Work out the number of lines below containing the word "computer" and give nothing besides it.

-------------------------

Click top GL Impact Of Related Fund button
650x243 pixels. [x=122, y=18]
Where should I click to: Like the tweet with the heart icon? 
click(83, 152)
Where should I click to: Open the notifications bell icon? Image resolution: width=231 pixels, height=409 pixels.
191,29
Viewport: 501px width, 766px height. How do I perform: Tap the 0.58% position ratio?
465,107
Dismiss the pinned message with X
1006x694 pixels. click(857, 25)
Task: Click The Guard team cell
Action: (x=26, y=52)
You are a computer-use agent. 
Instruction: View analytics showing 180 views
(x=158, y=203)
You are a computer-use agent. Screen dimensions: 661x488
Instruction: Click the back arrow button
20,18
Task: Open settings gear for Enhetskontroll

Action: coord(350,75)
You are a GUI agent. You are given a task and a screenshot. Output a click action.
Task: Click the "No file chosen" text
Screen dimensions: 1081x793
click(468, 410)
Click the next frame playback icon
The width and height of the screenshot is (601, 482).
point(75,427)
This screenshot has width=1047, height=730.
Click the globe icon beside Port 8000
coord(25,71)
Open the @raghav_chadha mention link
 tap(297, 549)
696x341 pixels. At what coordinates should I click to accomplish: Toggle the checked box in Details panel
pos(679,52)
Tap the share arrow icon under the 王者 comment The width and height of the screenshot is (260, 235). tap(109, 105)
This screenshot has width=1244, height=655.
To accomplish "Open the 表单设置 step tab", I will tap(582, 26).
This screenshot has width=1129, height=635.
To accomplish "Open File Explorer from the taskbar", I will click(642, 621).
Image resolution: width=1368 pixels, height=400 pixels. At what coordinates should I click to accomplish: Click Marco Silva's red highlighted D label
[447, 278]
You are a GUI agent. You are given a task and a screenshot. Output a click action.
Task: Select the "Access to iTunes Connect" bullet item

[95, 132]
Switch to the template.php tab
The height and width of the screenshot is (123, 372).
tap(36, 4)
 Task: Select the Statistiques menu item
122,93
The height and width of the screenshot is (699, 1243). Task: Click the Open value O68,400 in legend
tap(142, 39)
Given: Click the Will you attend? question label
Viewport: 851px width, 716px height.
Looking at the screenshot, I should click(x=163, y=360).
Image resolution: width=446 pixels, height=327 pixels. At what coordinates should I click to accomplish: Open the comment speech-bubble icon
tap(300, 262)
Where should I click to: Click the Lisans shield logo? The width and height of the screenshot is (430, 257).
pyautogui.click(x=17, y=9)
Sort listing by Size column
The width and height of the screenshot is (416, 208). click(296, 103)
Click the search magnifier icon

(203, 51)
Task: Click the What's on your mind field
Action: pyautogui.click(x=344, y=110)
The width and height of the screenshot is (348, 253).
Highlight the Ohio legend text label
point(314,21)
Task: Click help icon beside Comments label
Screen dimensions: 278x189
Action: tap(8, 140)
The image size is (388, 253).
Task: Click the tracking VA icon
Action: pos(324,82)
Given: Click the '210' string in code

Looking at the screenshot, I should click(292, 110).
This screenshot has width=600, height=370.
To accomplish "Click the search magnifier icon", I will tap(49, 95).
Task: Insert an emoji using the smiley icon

-------------------------

§ **Output of the exercise**:
2